>> Begin Dataset records
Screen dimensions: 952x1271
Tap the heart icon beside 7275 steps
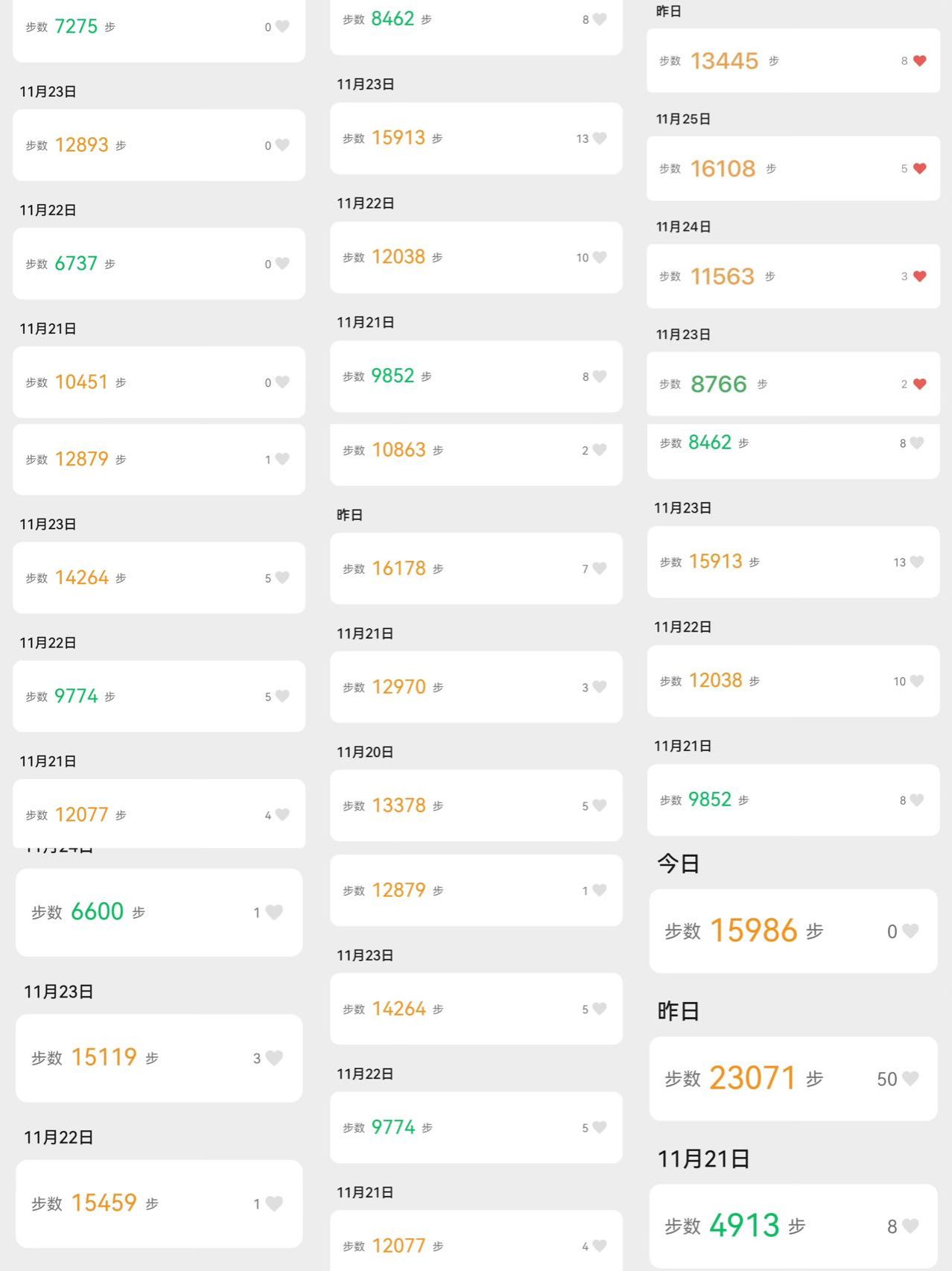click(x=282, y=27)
>> End Dataset records
>> Begin Dataset records
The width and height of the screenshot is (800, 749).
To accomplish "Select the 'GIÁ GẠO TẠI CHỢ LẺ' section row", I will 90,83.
>> End Dataset records
>> Begin Dataset records
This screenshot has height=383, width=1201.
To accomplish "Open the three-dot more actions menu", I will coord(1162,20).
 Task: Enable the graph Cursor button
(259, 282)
>> End Dataset records
Rewrite everything from the line containing "Screen dimensions: 952x1271" down to the line containing "click(x=282, y=27)" as a Markdown table with the columns Number and Text, omitting blank lines and any pictures.

| Number | Text |
|---|---|
| 1 | Screen dimensions: 952x1271 |
| 2 | Tap the heart icon beside 7275 steps |
| 3 | click(x=282, y=27) |